::: Source material :::

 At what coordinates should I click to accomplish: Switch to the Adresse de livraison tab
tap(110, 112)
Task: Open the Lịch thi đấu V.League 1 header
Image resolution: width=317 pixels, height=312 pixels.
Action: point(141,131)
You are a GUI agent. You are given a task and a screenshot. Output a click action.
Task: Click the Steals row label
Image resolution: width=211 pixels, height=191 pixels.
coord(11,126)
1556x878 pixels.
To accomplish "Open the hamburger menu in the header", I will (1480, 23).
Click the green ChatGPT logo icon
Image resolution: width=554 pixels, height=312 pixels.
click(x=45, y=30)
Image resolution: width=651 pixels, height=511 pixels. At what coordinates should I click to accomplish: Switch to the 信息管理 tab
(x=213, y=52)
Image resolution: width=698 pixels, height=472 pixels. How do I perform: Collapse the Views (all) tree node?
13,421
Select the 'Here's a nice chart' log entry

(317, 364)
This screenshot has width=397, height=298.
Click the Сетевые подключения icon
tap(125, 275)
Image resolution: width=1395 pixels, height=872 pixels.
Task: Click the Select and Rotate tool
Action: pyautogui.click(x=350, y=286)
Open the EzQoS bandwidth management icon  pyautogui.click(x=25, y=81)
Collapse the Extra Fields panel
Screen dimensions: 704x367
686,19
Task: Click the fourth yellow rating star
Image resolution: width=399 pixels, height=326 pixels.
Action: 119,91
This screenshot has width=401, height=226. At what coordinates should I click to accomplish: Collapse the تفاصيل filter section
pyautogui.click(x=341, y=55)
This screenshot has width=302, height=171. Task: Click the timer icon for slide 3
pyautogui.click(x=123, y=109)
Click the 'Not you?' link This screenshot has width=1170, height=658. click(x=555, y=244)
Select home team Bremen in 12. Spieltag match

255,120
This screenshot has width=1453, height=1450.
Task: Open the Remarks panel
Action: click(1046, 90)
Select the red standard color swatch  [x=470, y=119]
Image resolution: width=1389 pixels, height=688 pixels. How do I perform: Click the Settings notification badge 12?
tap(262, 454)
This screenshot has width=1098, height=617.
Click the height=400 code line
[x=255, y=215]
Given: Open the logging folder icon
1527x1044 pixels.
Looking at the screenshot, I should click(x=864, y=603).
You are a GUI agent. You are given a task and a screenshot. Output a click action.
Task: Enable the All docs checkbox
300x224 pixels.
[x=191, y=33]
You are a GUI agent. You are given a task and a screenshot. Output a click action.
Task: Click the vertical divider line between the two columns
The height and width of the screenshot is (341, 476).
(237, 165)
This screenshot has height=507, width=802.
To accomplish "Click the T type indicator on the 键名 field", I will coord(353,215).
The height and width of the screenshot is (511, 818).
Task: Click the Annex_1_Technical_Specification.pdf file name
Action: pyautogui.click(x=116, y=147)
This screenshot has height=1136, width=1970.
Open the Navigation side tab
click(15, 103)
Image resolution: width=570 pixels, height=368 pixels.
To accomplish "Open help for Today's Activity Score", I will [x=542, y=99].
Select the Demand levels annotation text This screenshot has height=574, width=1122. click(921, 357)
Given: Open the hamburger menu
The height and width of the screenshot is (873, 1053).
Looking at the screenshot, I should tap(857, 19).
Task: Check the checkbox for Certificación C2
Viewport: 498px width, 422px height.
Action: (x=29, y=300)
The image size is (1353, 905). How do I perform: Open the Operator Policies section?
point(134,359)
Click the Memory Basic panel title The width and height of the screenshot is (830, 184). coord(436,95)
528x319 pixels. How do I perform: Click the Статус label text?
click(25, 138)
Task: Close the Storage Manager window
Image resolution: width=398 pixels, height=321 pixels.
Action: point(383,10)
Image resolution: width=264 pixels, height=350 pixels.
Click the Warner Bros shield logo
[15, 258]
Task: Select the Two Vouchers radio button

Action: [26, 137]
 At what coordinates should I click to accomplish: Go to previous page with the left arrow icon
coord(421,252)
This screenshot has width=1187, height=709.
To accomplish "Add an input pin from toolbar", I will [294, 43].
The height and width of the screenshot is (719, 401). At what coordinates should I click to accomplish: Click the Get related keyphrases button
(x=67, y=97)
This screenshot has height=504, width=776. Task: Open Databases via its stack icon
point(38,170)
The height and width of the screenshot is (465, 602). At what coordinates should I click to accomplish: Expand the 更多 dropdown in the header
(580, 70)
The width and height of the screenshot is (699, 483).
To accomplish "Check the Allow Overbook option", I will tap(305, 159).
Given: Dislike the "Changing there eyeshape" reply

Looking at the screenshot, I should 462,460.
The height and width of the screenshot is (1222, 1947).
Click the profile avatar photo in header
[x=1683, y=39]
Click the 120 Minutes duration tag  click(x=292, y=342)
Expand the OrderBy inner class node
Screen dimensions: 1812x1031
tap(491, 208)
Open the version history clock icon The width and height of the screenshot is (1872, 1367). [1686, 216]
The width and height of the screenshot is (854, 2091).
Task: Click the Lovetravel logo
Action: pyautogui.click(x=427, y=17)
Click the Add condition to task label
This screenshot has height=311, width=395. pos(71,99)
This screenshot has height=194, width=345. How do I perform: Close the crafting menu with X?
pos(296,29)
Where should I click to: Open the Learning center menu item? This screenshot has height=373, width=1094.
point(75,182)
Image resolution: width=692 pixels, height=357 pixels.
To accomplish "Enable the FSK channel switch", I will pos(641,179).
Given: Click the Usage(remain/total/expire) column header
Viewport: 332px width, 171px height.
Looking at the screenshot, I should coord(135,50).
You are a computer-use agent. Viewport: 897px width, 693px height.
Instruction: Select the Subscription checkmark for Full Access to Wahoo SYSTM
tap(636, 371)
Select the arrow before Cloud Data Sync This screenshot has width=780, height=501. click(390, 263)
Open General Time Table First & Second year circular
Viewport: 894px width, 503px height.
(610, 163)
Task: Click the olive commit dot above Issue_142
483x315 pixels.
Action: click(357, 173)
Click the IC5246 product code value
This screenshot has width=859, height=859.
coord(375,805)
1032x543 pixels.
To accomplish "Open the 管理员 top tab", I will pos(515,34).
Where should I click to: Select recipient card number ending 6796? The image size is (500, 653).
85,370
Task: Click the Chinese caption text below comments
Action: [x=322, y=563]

:::

#### Task prompt:
Express the lines of the data, from the very first line through the line containing "pyautogui.click(x=123, y=109)", as a JSON list of strings with one string per line. Include both end lines and omit any blank lines.

#### Final result:
[
  " At what coordinates should I click to accomplish: Switch to the Adresse de livraison tab",
  "tap(110, 112)",
  "Task: Open the Lịch thi đấu V.League 1 header",
  "Image resolution: width=317 pixels, height=312 pixels.",
  "Action: point(141,131)",
  "You are a GUI agent. You are given a task and a screenshot. Output a click action.",
  "Task: Click the Steals row label",
  "Image resolution: width=211 pixels, height=191 pixels.",
  "coord(11,126)",
  "1556x878 pixels.",
  "To accomplish \"Open the hamburger menu in the header\", I will (1480, 23).",
  "Click the green ChatGPT logo icon",
  "Image resolution: width=554 pixels, height=312 pixels.",
  "click(x=45, y=30)",
  "Image resolution: width=651 pixels, height=511 pixels. At what coordinates should I click to accomplish: Switch to the 信息管理 tab",
  "(x=213, y=52)",
  "Image resolution: width=698 pixels, height=472 pixels. How do I perform: Collapse the Views (all) tree node?",
  "13,421",
  "Select the 'Here's a nice chart' log entry",
  "(317, 364)",
  "This screenshot has width=397, height=298.",
  "Click the Сетевые подключения icon",
  "tap(125, 275)",
  "Image resolution: width=1395 pixels, height=872 pixels.",
  "Task: Click the Select and Rotate tool",
  "Action: pyautogui.click(x=350, y=286)",
  "Open the EzQoS bandwidth management icon  pyautogui.click(x=25, y=81)",
  "Collapse the Extra Fields panel",
  "Screen dimensions: 704x367",
  "686,19",
  "Task: Click the fourth yellow rating star",
  "Image resolution: width=399 pixels, height=326 pixels.",
  "Action: 119,91",
  "This screenshot has width=401, height=226. At what coordinates should I click to accomplish: Collapse the تفاصيل filter section",
  "pyautogui.click(x=341, y=55)",
  "This screenshot has width=302, height=171. Task: Click the timer icon for slide 3",
  "pyautogui.click(x=123, y=109)"
]